L'Exford était un cargo de 7800
tonnes et 122 mètres, construit aux Etas-Unis en 1919 sous
le nom de "Express". Il avait participé à
la bataille de l'Atlantique et faisait partie du malheureux convoi
PQ17 qui en juillet 1942 apporta, au prix de très grosses
pertes, des matériels américains pour les armées
soviétiques, par l'océan artique et le port de Mourmansk.
En mauvais état en 1944, il a été sacrifié
et sabordé sur la digue Gooseberry face à Saint-Laurent
le 26 août 1944, sous le numéro 384, pour renforcer
la protection du port d'Omaha Beach.
En 1951, compte tenu de son état apparent,
l'entreprise de récupération Van Loo avait décidé
de le renflouer pour le faire découper dans un chantier spécialisé.
Après la remise à flot, le navire devait être
remorqué hors du port d'Omaha Beach en passant par la passe
libre existant entre le cuirassé Centurion à l'extrémité
ouest de la digue Mulberry et la digue des pontons Phoenix.
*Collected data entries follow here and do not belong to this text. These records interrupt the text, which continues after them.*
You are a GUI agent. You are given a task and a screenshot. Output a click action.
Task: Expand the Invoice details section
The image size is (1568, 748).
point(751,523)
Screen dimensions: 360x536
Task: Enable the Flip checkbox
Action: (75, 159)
Cette
passe était invisible car les Phoenix étaient immergés.
Le pilote chargé de l'opération devait être
distrait, car il a fait une erreur d'un quart de mile à l'ouest
et si son remorqueur à faible tirant d'eau est passé
sans encombre sur les pontons Phoenix, par contre l'énorme
carcasse qu'il tractait est venu s'échouer sur la muraille
invisible dissimulée par la marée haute. Des témoins
racontent qu'après avoir rompu son amarre, la proue du bateau
s'est soulevé d'une dizaine de mètres avant de retomber
en se fracassant en travers, sur les pontons. Il a du être
ferraillé sur place et c'est le fond de la coque qui apparaît
aujourd'hui sur ces images originales.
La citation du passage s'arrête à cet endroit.